4.11 Ten slotte merkt de Commissie op dat het handelen van Aangeslotene in deze zaak geen aanbeveling verdient, in die zin dat zij een adviesrelatie is aangegaan, doch vervolgens geruime tijd op grond van een volmacht van Consument effectentransacties heeft verricht, hetgeen met het karakter van een adviesrelatie onverenigbaar is, maar wel bij een relatie van vermogensbeheer past. In zoverre is de klacht van Consument gegrond, ook al heeft dit handelen geen voor vergoeding in aanmerking komende schade veroorzaakt.

5. Beslissing

De Commissie wijst, als bindend advies, de vordering af.

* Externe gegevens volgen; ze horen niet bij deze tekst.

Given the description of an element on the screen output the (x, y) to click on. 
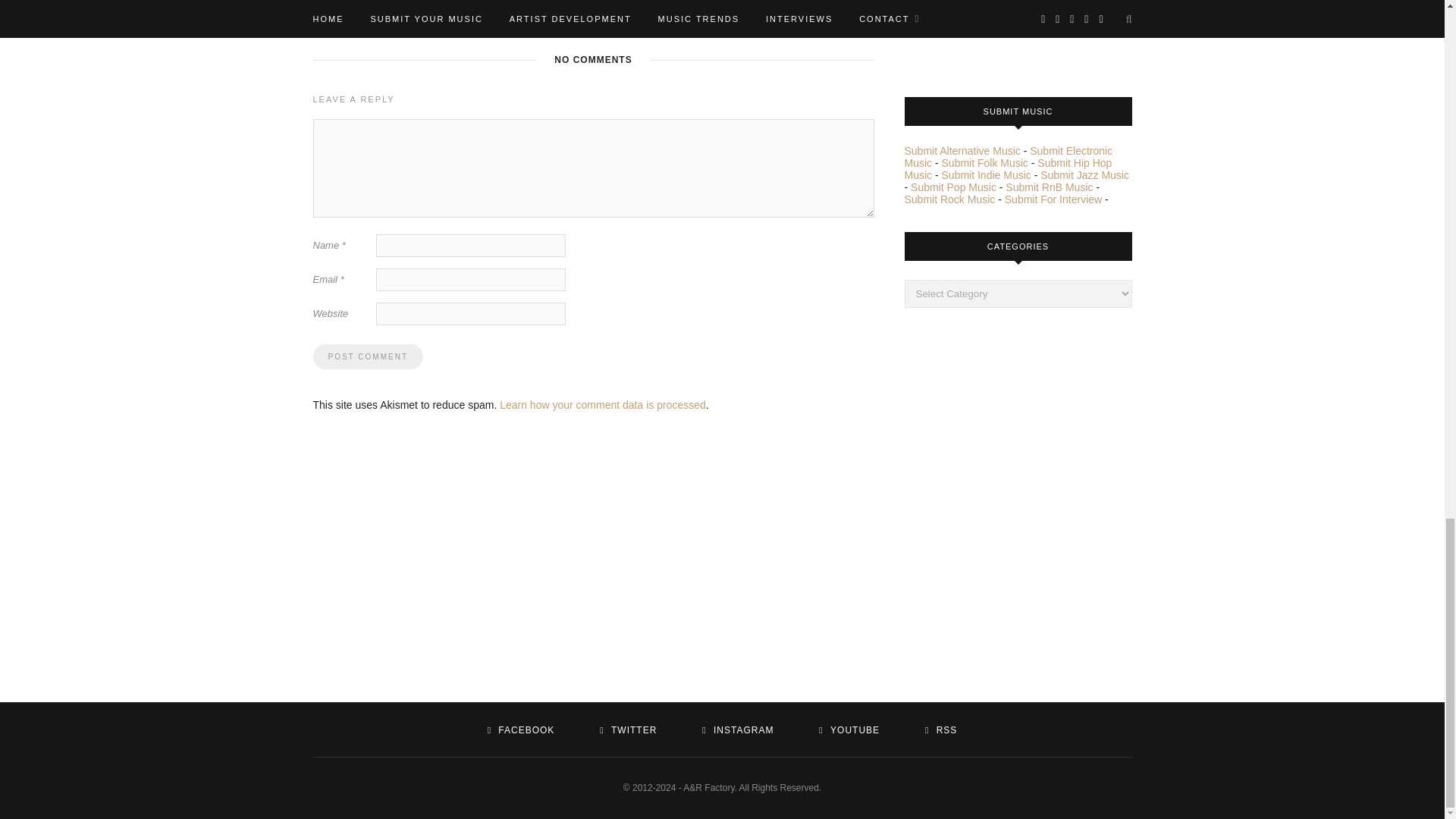
Post Comment (367, 356)
Learn how your comment data is processed (602, 404)
Post Comment (367, 356)
Given the description of an element on the screen output the (x, y) to click on. 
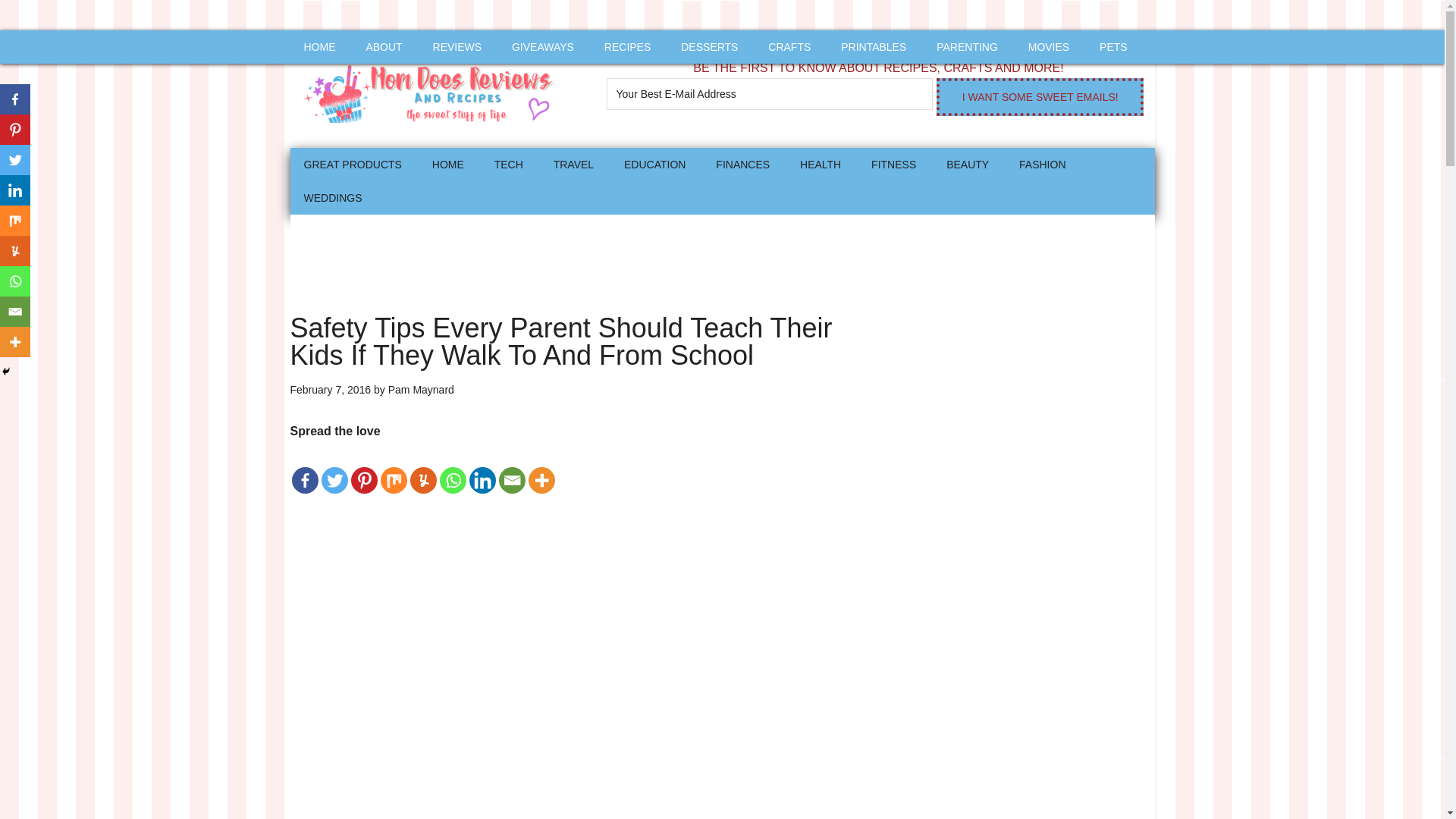
PRINTABLES (873, 46)
HEALTH (820, 164)
MOVIES (1048, 46)
TRAVEL (573, 164)
FITNESS (893, 164)
RECIPES (627, 46)
review (457, 46)
TECH (508, 164)
FINANCES (742, 164)
EDUCATION (654, 164)
Given the description of an element on the screen output the (x, y) to click on. 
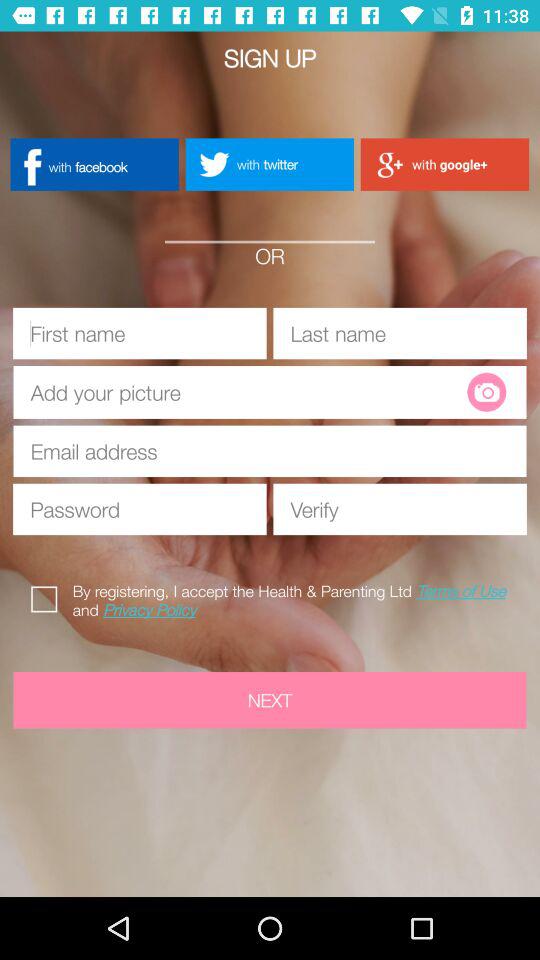
go to mail id (269, 451)
Given the description of an element on the screen output the (x, y) to click on. 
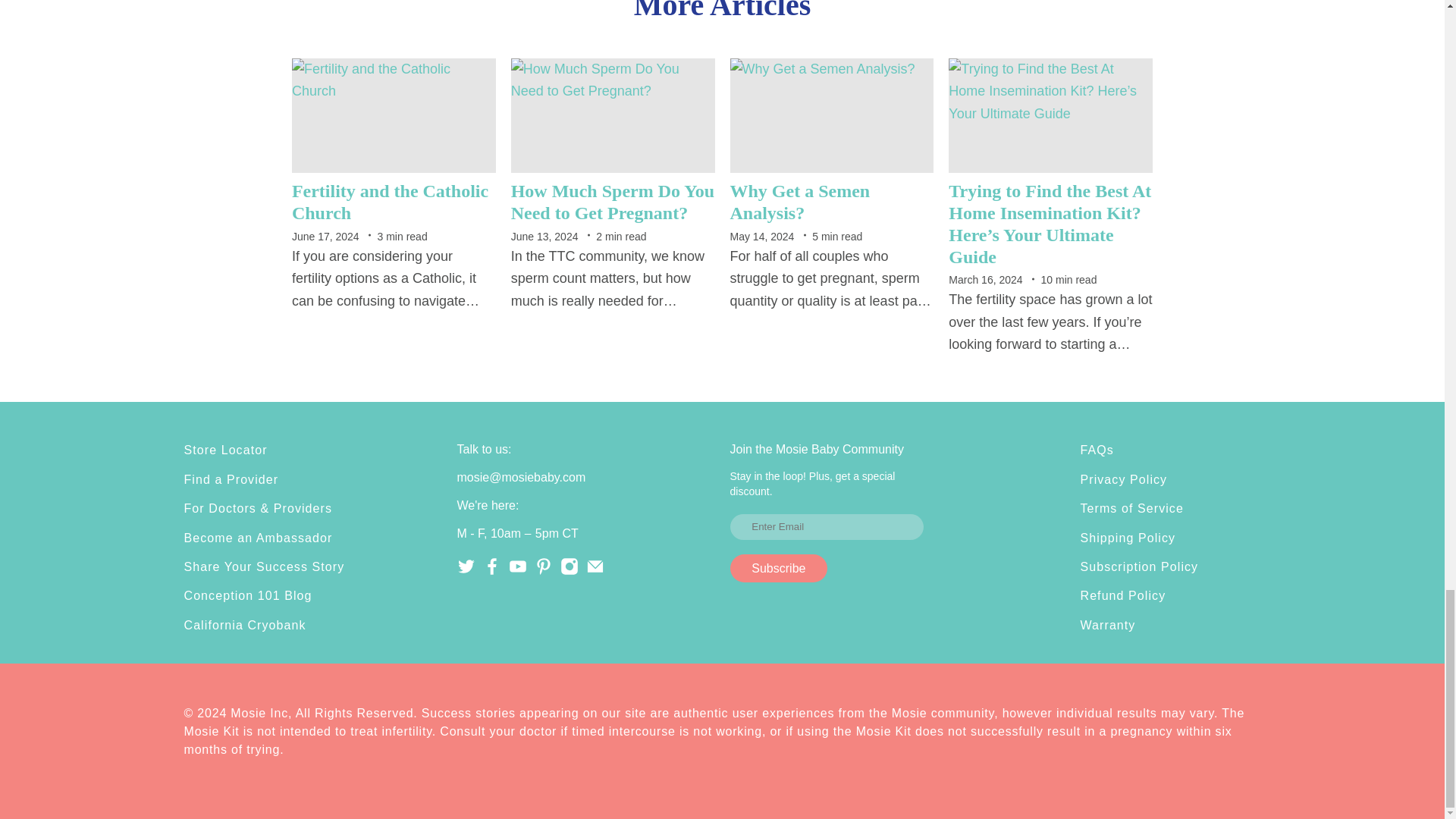
Mosie Baby on Instagram (568, 571)
Mosie Baby on Facebook (490, 571)
Mosie Baby on YouTube (516, 571)
Email Mosie Baby (594, 571)
Mosie Baby on Twitter (465, 571)
Mosie Baby on Pinterest (542, 571)
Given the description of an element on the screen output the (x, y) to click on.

In artikel 5 van het Reglement van de Commissie van Beroep Financiële Dienstverlening is bepaald in welke gevallen beroep openstaat van beslissingen van de Geschillencommissie Financiële Dienstverlening bij de Commissie van Beroep Financiële Dienstverlening. Daarbij geldt een termijn van zes weken na verzending van deze uitspraak.